Global News spoke with the Director of Clinical Practice at We Care, Kim Fraser. She assures us it’s “business as usual,” and adds there are no staff shortages or significant number of missed visits.
AHS also suggests the number of missed visits – five in the last two weeks – is not unusual, and not a symptom of AHS recently moving from 45 to 17 home care providers.
AHS has previously stated that while those changes will save $18 million, patient care won’t be affected.
NDP Health Critic, David Eggen, isn’t buying that.
“You can’t expect that you can pay the workers adequately or that patients can get the coverage and care they were getting before,” he argues. “We need to fix this now before we lose those experienced homecare workers that actually were keeping this whole thing glued together up until now.”
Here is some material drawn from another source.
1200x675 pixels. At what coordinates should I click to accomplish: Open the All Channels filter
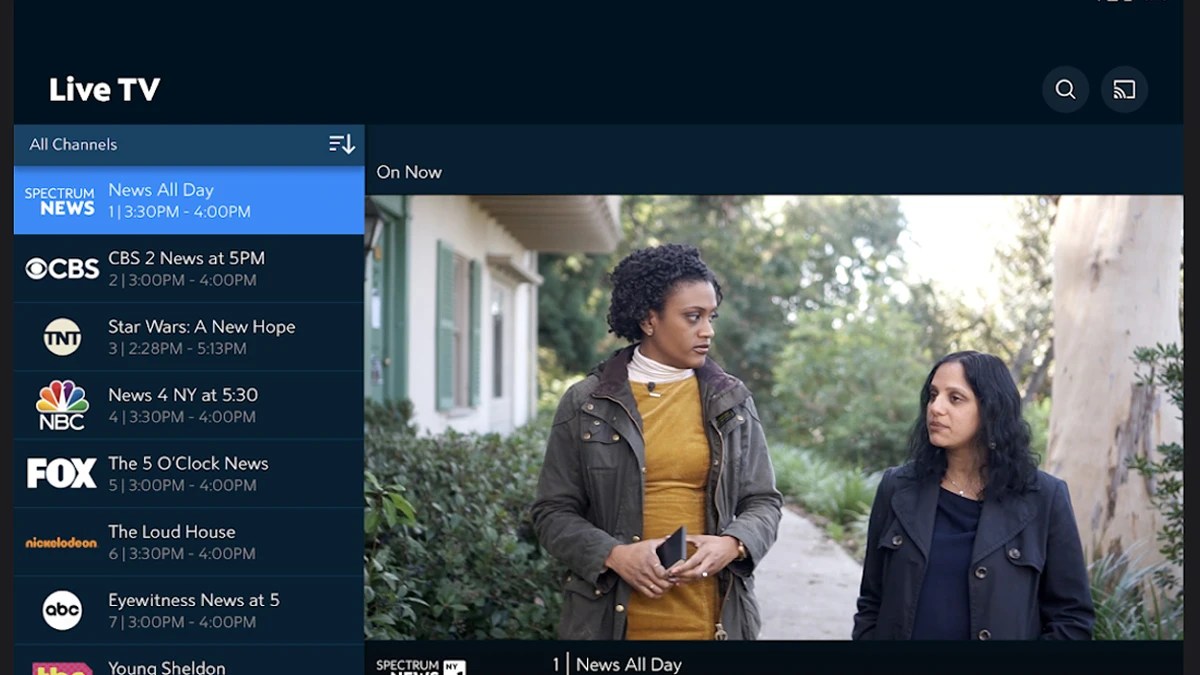point(71,143)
He says many visits are being missed across the city, and the situation has been deteriorating over the past few weeks.
“I’m getting complaints from patients, from families, workers, and now even some of the big contractors are saying that the way this PC government has set up home care is not sustainable and is not working.”
Sixty-nine year-old Silverio can’t believe a situation like this would ever happen in a rich province like Alberta, and worries about other who depend on home care.
“I live with my daughter,” she says. “What about other seniors who live alone? They have no one else.”
Her daughter left her job as a health aide partly because she felt her mother wasn’t receiving consistent care.
“But I am going to need to return to work at some point to make a living,” Fedor says, “and I’m very concerned about what’s going to happen with my mom if I’m not home.”